*What is being asked:* Set out the material below as a numbered list, one item per line, leaving out any blank lines.

*Data rows:*
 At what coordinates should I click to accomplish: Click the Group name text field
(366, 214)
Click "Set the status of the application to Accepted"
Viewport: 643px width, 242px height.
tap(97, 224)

*Complete answer:*
1.  At what coordinates should I click to accomplish: Click the Group name text field
2. (366, 214)
3. Click "Set the status of the application to Accepted"
4. Viewport: 643px width, 242px height.
5. tap(97, 224)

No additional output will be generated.